Es war Araua, die aus der Mitte der Kriegerinnen und Krieger nach vorn trat. Die Tochter der Schlangenpriesterin bewegte sich mit seltsam gemessenen Schritten, fast wie eine Schlafwandlerin. Auch ihr Gesichtsausdruck bestärkte dies. Wie geistesabwesend, den Blick in eine unendliche Ferne gerichtet, verharrte sie in der Mitte der Versammlungsrunde.
„Sie befindet sich in Trance“, flüsterte Jean Ribault seinem Nebenmann, Don Juan de Alcazar, zu. „Sie hat ähnliche Fähigkeiten wie ihre Mutter.“
Don Juan wandte den Kopf und sah den Franzosen fragend an. Aber es gab keine Gelegenheit, sich weiter mit übersinnlichen Erscheinungen zu beschäftigen.
Denn Araua hob jetzt wie beschwörend die Arme. Ihre Stimme klang wie aus einem hohlen Raum.
„Ich spüre es, ja ich spüre es sehr deutlich – die Willenskraft des Seewolfs, die Botschaft seiner Seele. Ich fühle, daß er mir etwas mitteilen möchte, es uns allen mitteilen möchte – er ist nicht tot! Nein, er ist nicht tot! Philip Hasard Killigrew lebt!“
Die letzten Worte hatte sie wie einen Schrei ausgestoßen.
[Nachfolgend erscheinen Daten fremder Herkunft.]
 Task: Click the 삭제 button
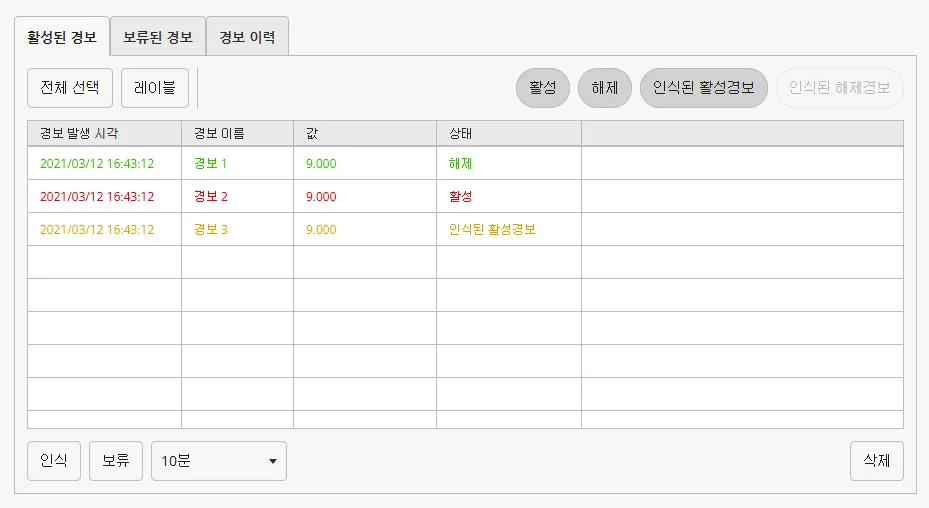click(876, 461)
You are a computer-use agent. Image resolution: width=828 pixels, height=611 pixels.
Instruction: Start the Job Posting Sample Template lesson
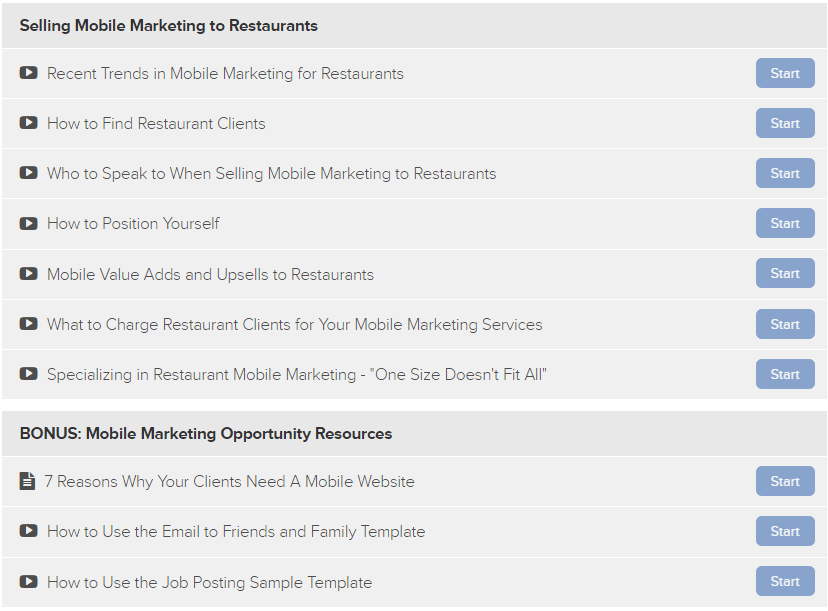pos(785,581)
Im nächsten Moment schien alle Kraft aus Araua zu weichen wie nach einer unendlichen Anstrengung. Arkana lief auf sie zu und schloß sie in die Arme, bevor sie in sich zusammensinken konnte. Dann führte die Schlangenpriesterin ihre Tochter in den Kreis der anderen zurück.
Noch minutenlang herrschte völlige Stille. Ergriffen blickten die Männer auf das schlanke junge Mädchen, dessen Prophezeiung neue Hoffnung in ihnen geweckt hatte. Aber sie wußten auch, daß sie sich an diese Hoffnung nicht klammern durften.
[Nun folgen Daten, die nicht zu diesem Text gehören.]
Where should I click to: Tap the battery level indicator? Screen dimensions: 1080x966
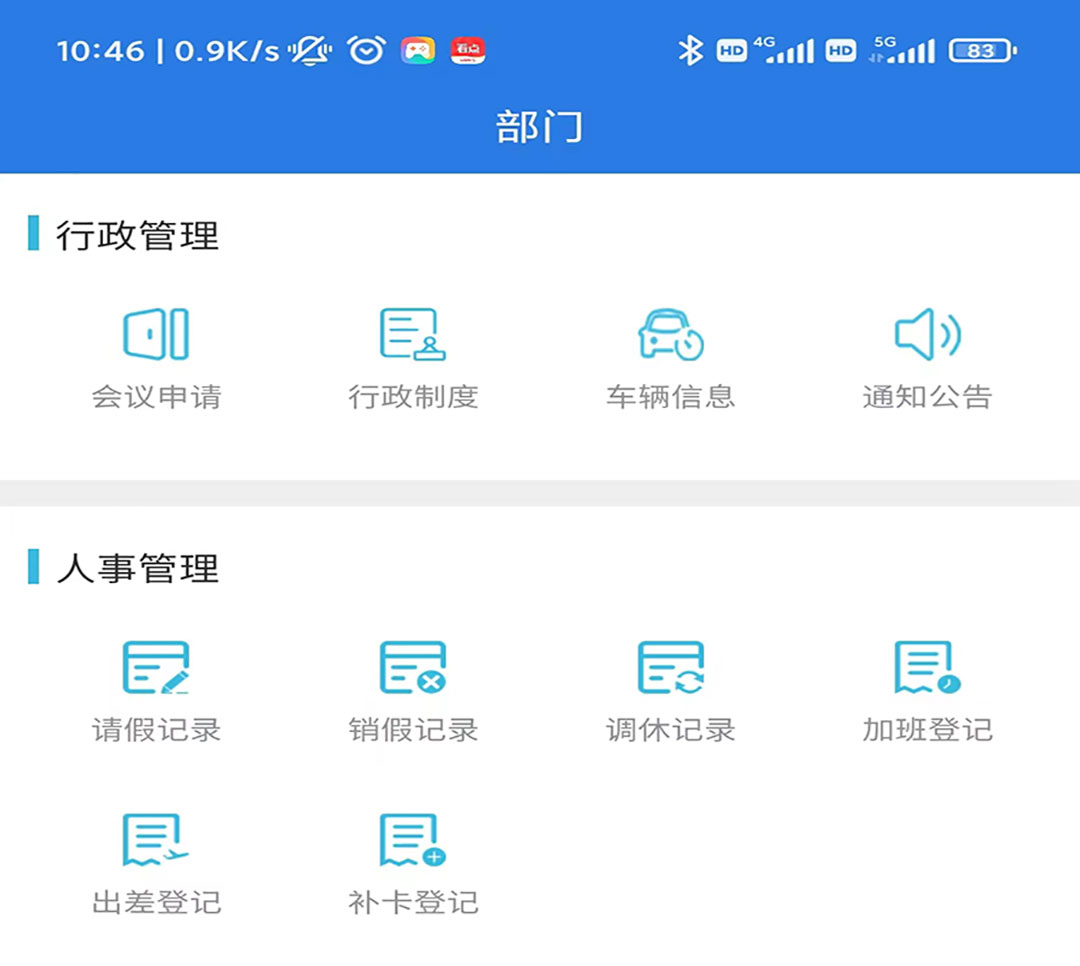coord(982,50)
„Es ist wahr“, flüsterte Old Donegal Daniel O’Flynn. „Araua kennt die Wahrheit.“ Keiner der anderen sah ihn in diesem Augenblick spöttisch an, wenn er auch vielleicht der einzige war, der fest und unerschütterlich an die übersinnlichen Fähigkeiten des Mädchens glaubte, das die Tochter des Seewolfs war.
Jean Ribault war es, der die Aufmerksamkeit schließlich wieder auf das Vordringliche lenkte.
„Wir können trotz allem die Hände nicht in den Schoß legen“, sagte er heiser. „Ich wiederhole: Der entscheidende Punkt ist, daß die Spanier bei Grand Turk vor Anker liegen. Wir sollten als nächstes erörtern, was wir unternehmen wollen. Bevor wir das tun, so meine ich, sollten wir aber die neuen Mitglieder willkommen heißen.“
Beifall wurde laut.
Jean Ribault nickte Don Juan aufmunternd zu.
Der hochgewachsene Spanier lächelte und forderte seine Männer auf, gemeinsam mit ihm vorzutreten. Nacheinander stellte er Ramón Vigil und die Decksleute der Schebecke vor. Zum Schluß schilderte er mit knappen Worten seine eigene Geschichte und begründete seinen Entschluß, auf die Seite des Mannes überzuwechseln, den er eigentlich hatte jagen und zur Strecke bringen sollen.